I think you need to think calmly about your reactions when your DD behaves likes this.
It’s definitely not ok for her to hit you, there was enough of a variety of food there for her to at least eat some of it.
However she’s also a child and needs to be taught how to manage her emotions better in future. Punishment on its own won’t help her to develop those skills.
I would suggest that you explain to her how her actions made you feel. Talk to her about your expectations for her behaviour. You also need to ensure you model that behaviour yourself.
In our house we have a chalkboard on which I list the meals for the week. The children can see at a glance what we are eating so no disappointment. They know that some meals they’ll love, others they aren’t so keen on, but they are expected to try and eat something and I won’t be making anything else. At a last resort they can have bread. If they want to suggest meals or help to cook that’s fine.
However I feel there may be bigger issues going on with your DD possibly related to the other incidents you have listed.
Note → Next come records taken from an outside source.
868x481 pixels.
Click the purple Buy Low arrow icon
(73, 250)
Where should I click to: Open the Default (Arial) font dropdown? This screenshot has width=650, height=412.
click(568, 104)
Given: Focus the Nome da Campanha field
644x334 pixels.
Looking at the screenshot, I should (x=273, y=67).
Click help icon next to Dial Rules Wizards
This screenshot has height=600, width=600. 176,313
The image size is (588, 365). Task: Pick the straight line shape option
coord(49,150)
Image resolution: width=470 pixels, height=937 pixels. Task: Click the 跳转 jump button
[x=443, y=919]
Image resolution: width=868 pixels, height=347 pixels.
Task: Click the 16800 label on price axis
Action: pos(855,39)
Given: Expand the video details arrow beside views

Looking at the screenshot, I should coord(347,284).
Mealtimes are often a flashpoint because they are one of the few areas of their lives that children have control over. Plus, they know that food refusal will get a guaranteed emotional reaction from their parents!
So -
Outline expectations of behaviour, and model them yourself
Outline mealtime rules and stick to them.
Think about what might be triggering this behaviour.
I also think that you should always hug before bed no matter what else has happened.
Don’t drag things over into the next day. You deal with it, then put it behind you and say tomorrow is a new day for a fresh start.